2. Division of Plastic Surgery, Department of Surgery, Ahmadu Bello University & Ahmadu Bello University Teaching Hospital, Zaria, Nigeria

3. Division of Neurosurgery, Department of Surgery, Ahmadu Bello University & Ahmadu Bello University Teaching Hospital, Zaria, Nigeria

4. Department of Pathology, Ahmadu Bello University & Ahmadu Bello University Teaching Hospital, Zaria, Nigeria

5. Department of Radiotherapy and Oncology, Ahmadu Bello University & Ahmadu Bello University Teaching Hospital, Zaria, Nigeria

Abstract

Orbital rhabdomyosarcoma (RMS) is the commonest orbital cancer in children. Capillary hemangioma (CH) is the commonest benign periorbital tumor in childhood. We present an unusual case of orbital RMS, which was initially diagnosed as an orbital CH. An 8-year-old girl presented with a right eye protrusion of 3 years’ duration. The protrusion increased with the Valsalva maneuver.

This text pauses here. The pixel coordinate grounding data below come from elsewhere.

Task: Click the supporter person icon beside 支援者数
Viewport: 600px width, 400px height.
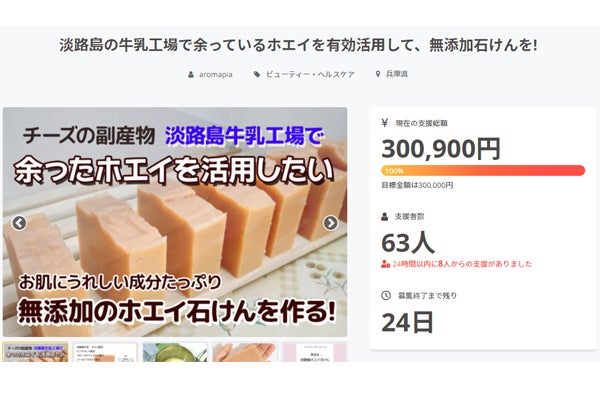Action: pyautogui.click(x=385, y=217)
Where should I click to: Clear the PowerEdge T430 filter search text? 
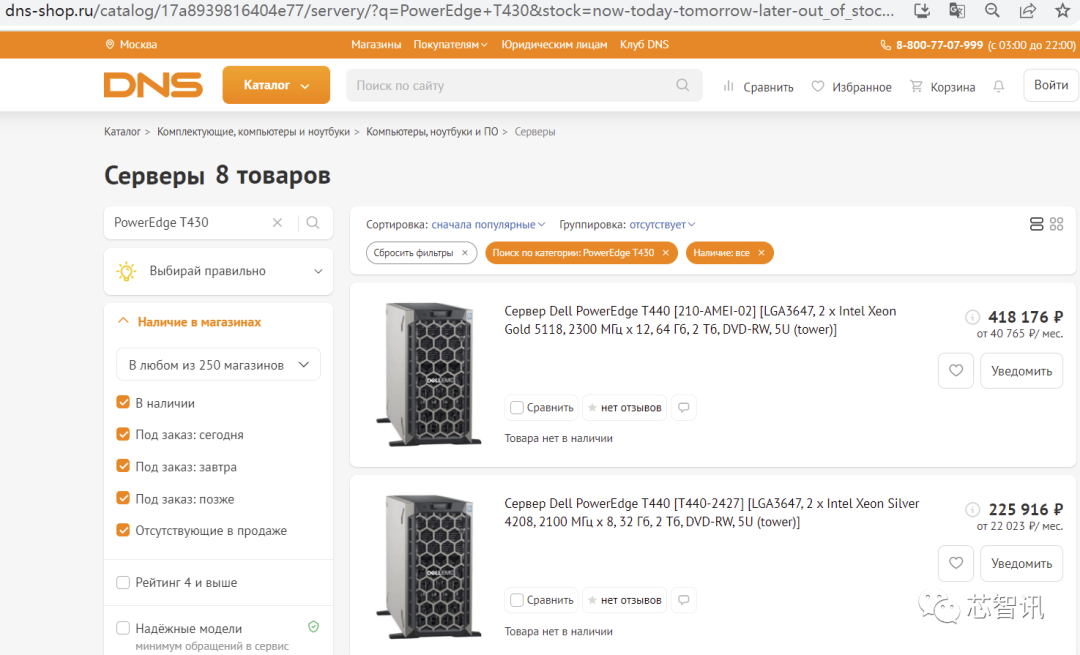pyautogui.click(x=278, y=223)
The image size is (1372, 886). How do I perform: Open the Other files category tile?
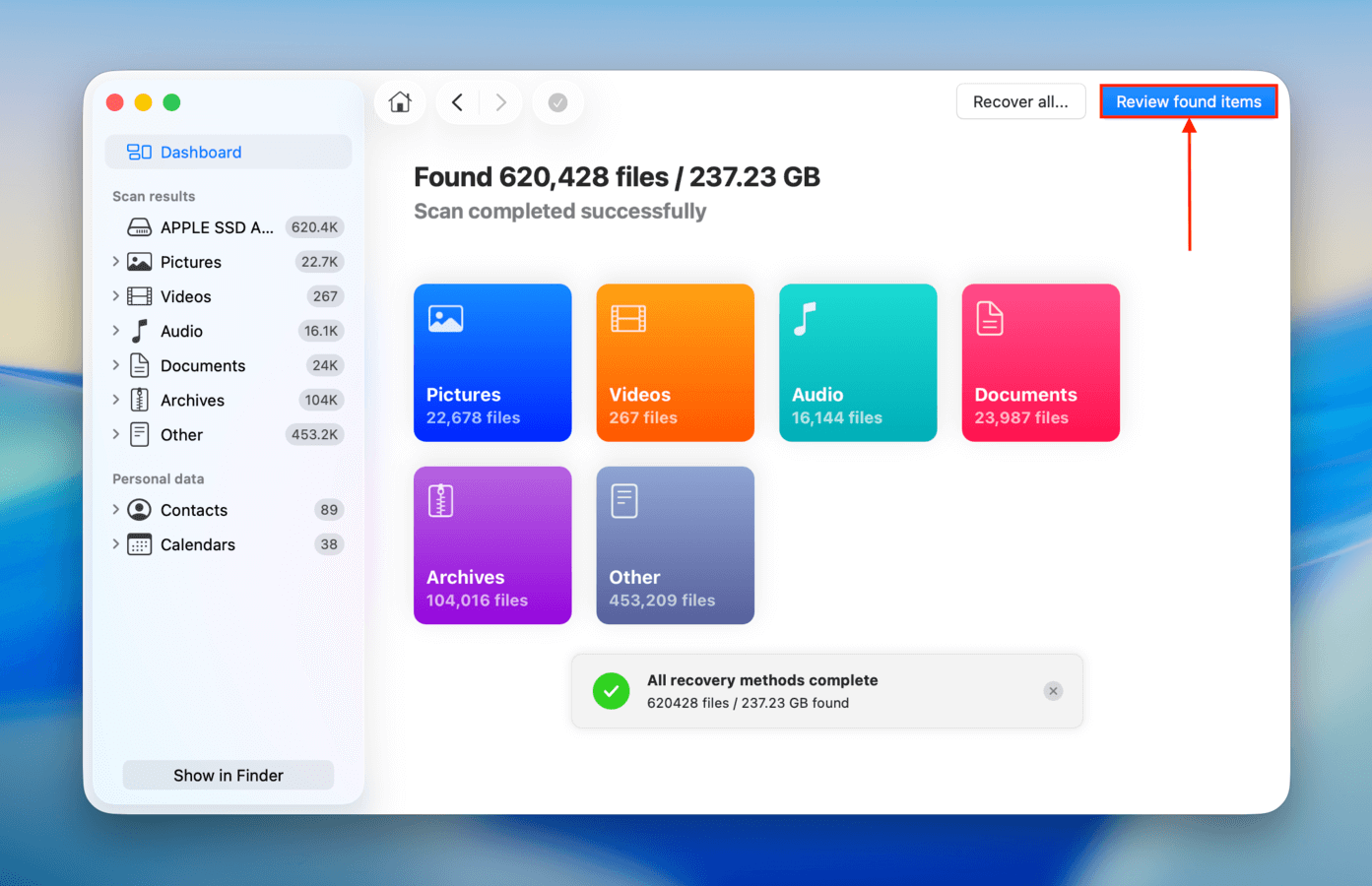tap(675, 544)
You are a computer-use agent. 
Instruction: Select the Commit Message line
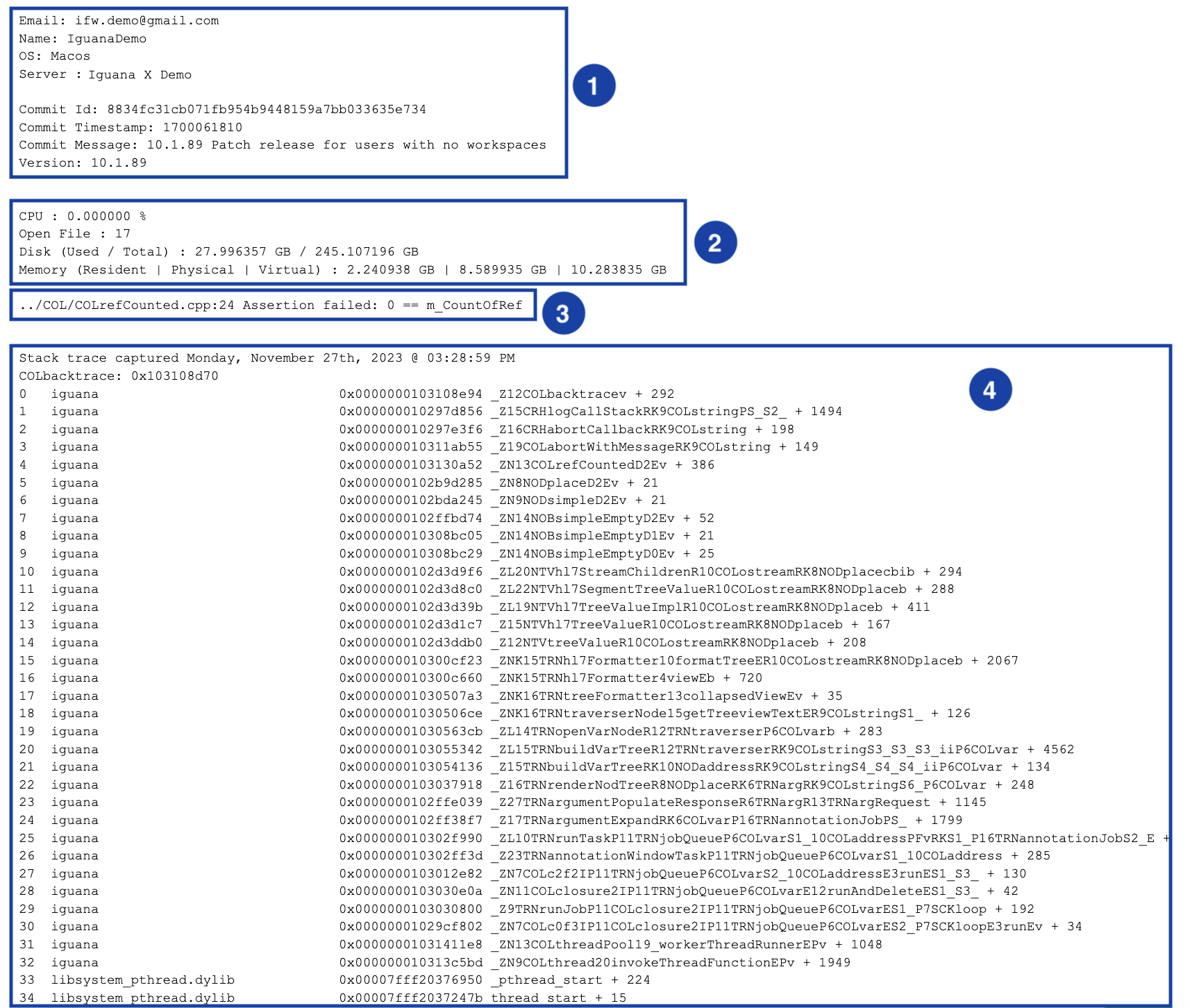(x=282, y=145)

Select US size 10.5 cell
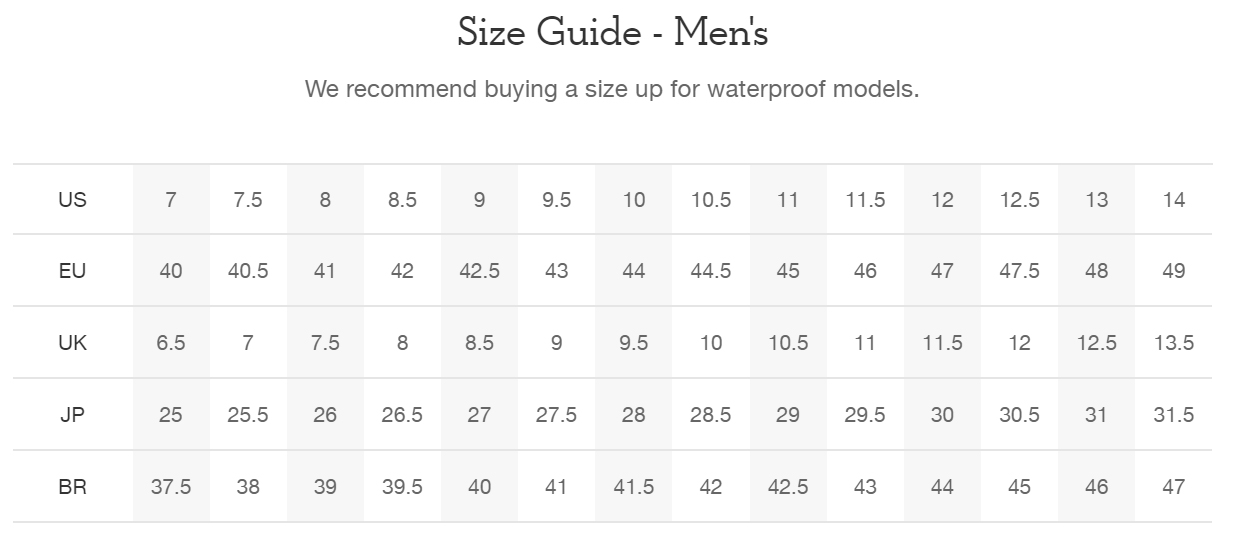pos(711,199)
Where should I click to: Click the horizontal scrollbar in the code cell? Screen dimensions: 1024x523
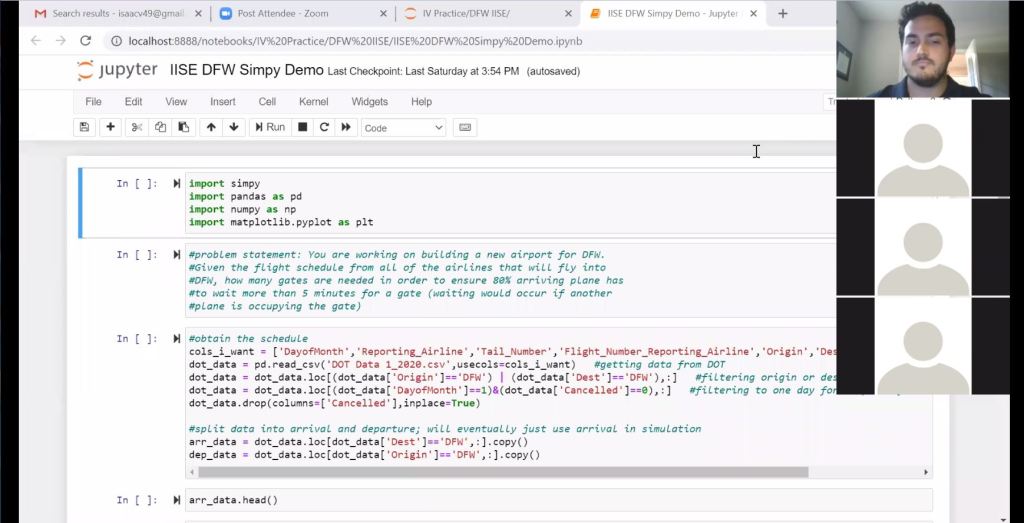pos(500,472)

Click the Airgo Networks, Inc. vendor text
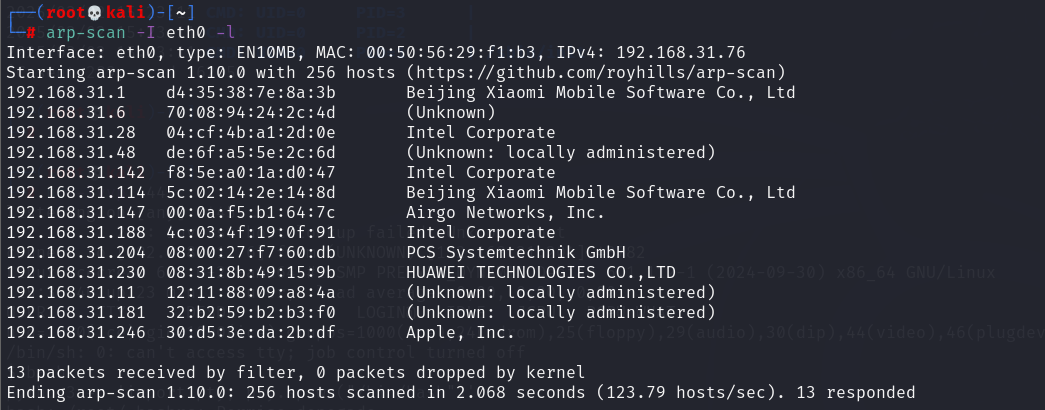(x=505, y=213)
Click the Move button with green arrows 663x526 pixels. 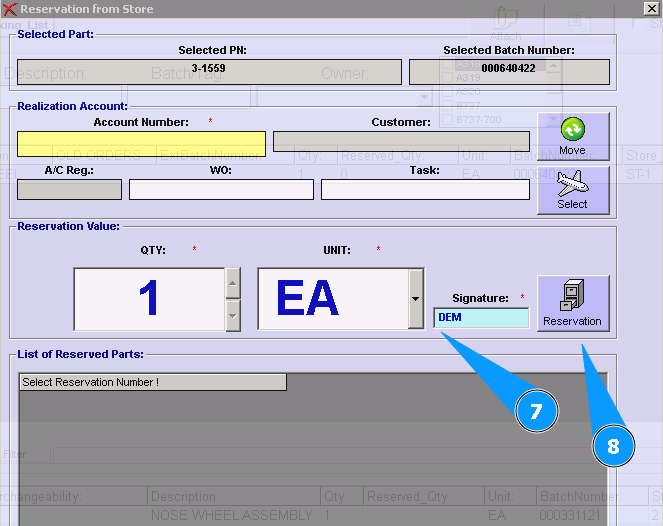click(x=572, y=136)
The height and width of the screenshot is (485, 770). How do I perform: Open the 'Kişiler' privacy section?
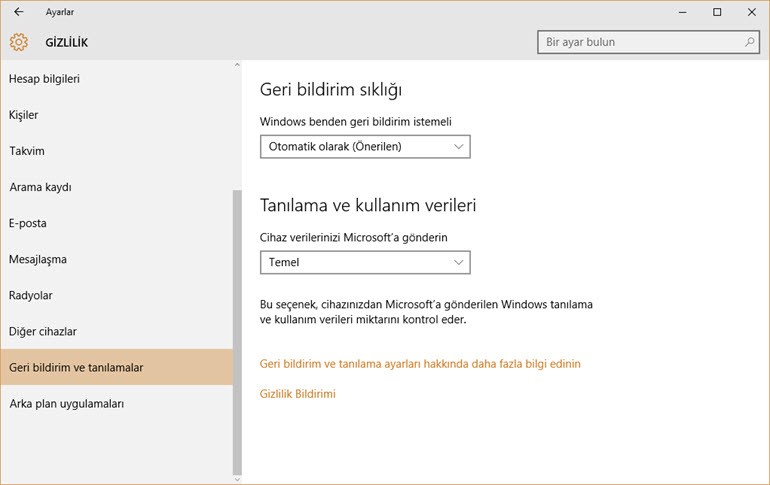click(24, 115)
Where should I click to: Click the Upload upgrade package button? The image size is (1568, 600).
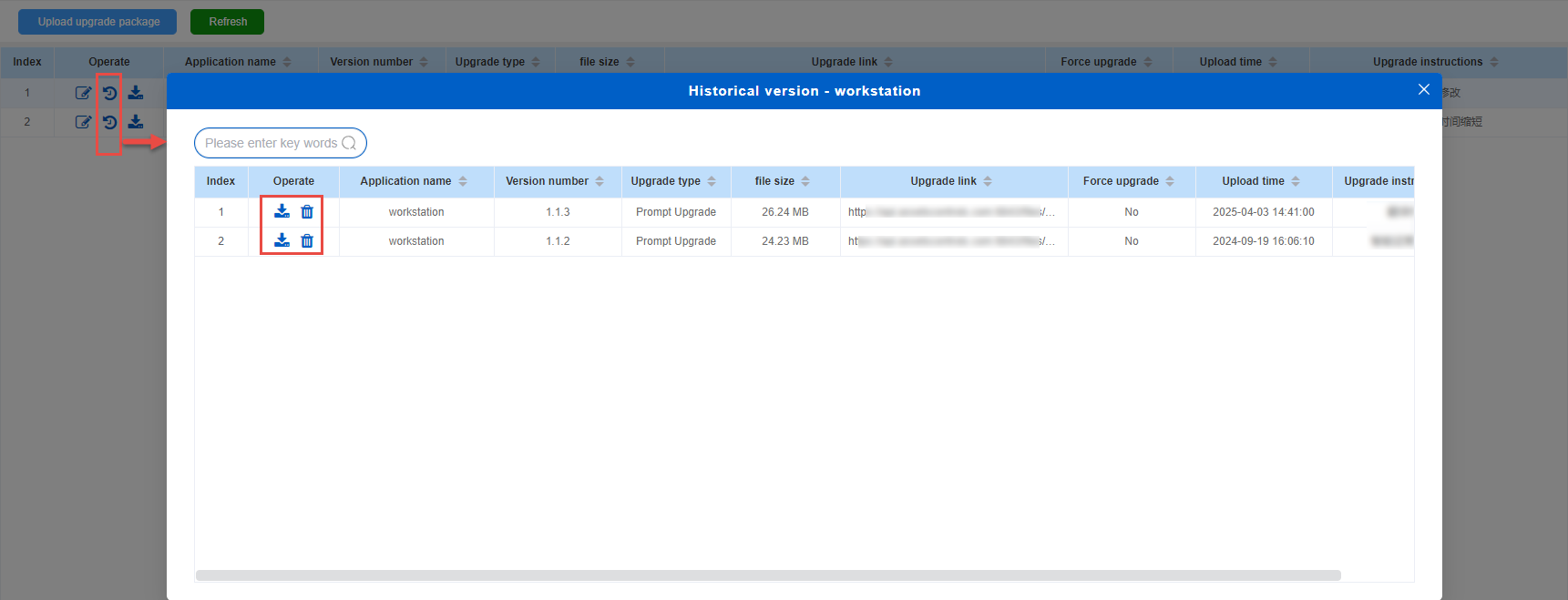pyautogui.click(x=98, y=22)
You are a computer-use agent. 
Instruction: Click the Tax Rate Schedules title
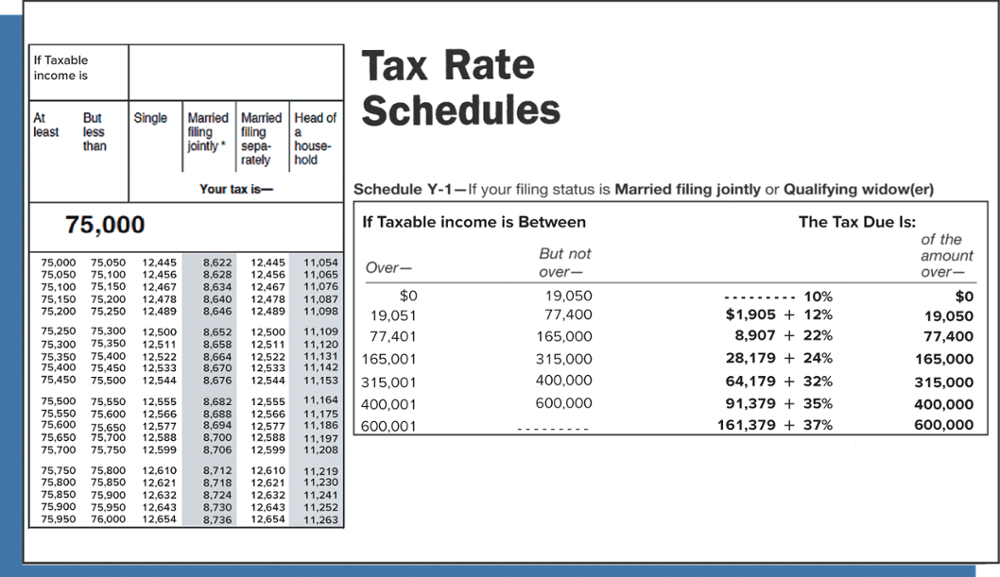(x=459, y=88)
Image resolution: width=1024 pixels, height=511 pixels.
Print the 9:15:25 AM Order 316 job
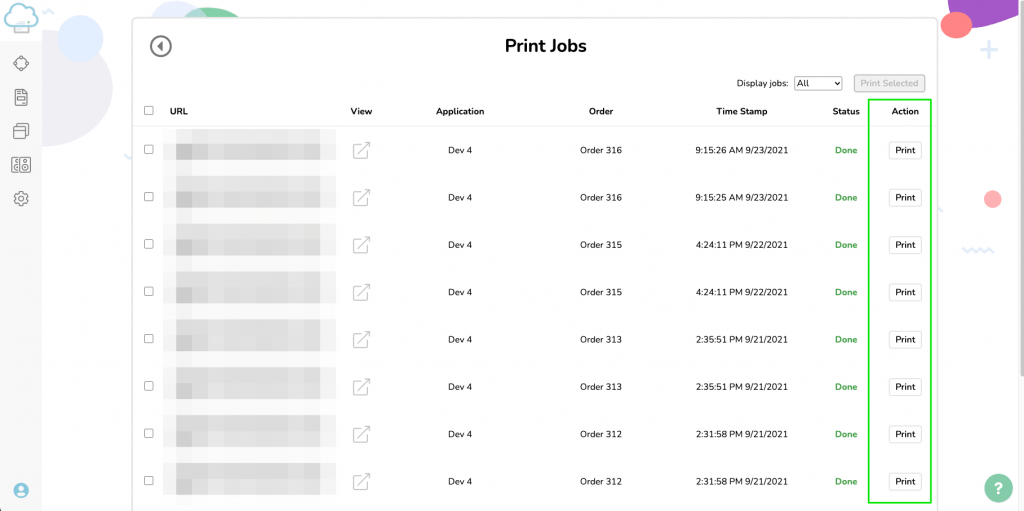905,197
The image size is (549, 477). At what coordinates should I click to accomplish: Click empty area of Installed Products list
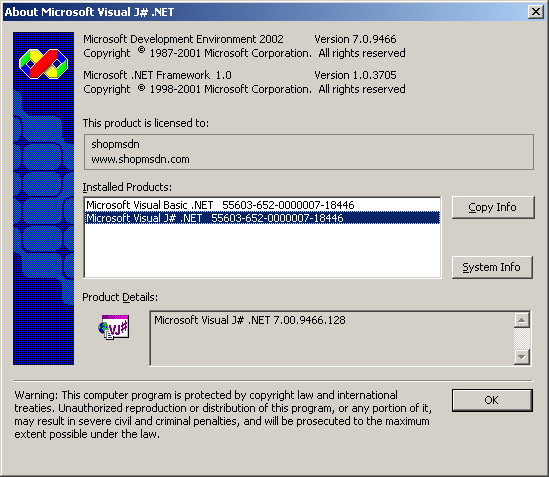[262, 250]
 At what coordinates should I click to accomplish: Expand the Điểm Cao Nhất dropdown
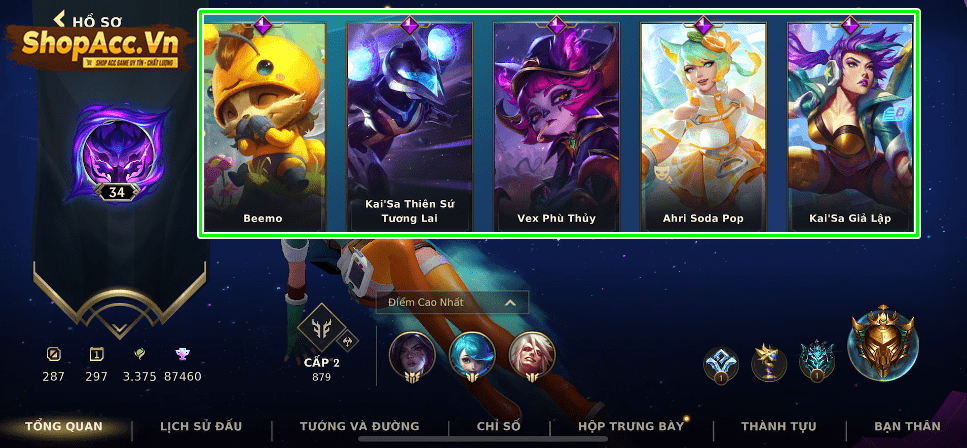tap(452, 302)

There was no history of headache, remarkable weight loss, or swelling of any other parts of the body. A diagnosis of orbital hemangioma was made, and she was commenced on propranolol with some improvement, but she defaulted. When she was represented 4 years later, there was a huge mass surrounding the right eye, with blindness and intermittent bleeding. Orbital computed tomographic angiography revealed features of a very vascular mass with bony expansion of all the orbital walls. She underwent modified exenteration, and her histology revealed Alveolar RMS. These reports highlight an unusual presentation of orbital RMS.

Publisher

Medknow

Reference9 articles.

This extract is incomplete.